Cellphone and Internet provider AT&T Inc. is looking to buy satellite company DirecTV. Cable and Internet provider Comcast Corp. is considering offering mobile-phone service over Wi-Fi if its planned $45 billion merger with Time Warner Cable Inc. is approved. And cellphone company Sprint Corp. says it could provide home Internet connections over wireless if it is allowed to buy smaller rival T-Mobile US Inc.

In theory, the deals would usher in an era in which consumers would get new, flexible options to be entertained and communicate wherever and however they choose.

But the path to that idealized world is perilous, requiring that regulators approve mergers that would create still-bigger companies in industries where Americans already have few choices.

There are two possible outcomes, says Blair Levin, a former Federal Communications Commission chief of staff who helped draft the agency's road map for increasing broadband access.

In one, the companies bulk up and start competing aggressively, creating exciting new services.

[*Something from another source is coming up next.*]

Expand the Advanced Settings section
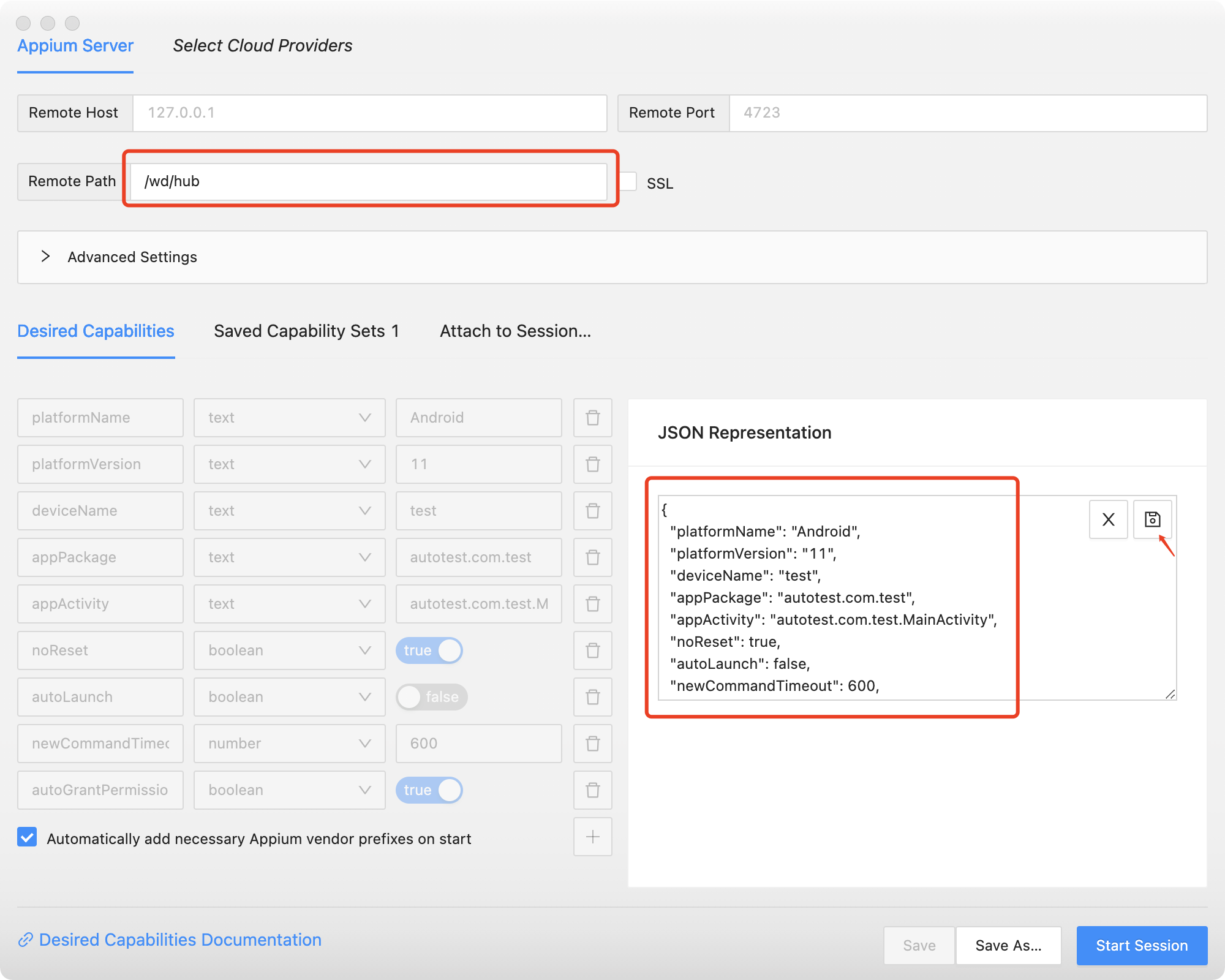This screenshot has height=980, width=1225. (x=132, y=257)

In the other, new competition from technologies such as Internet broadband via wireless or mobile-phone service via Wi-Fi don't pan out, giving the biggest legacy companies more pricing power than ever.

It is impossible to know which one will prevail, says Mr. Levin, a fellow at the Aspen Institute think tank. "Anybody who thinks they know is probably wrong."

Consumers have a lot on the line. Wireless, pay TV and broadband Internet service gobble up a big slice of Americans' time and money. Annual household spending on telephone, pay TV and Internet service averaged $2,237 in 2012, the Labor Department says. That was up 20% from 2007, while overall household spending rose just 3.6%.

"Any of these deals individually would represent a major shift," says Rick Kaplan, former head of the FCC's wireless bureau. "Taken together, it is a pretty impressive transformation of the industry in a very short period of time," says Mr. Kaplan, the head of strategic planning at the National Association of Broadcasters.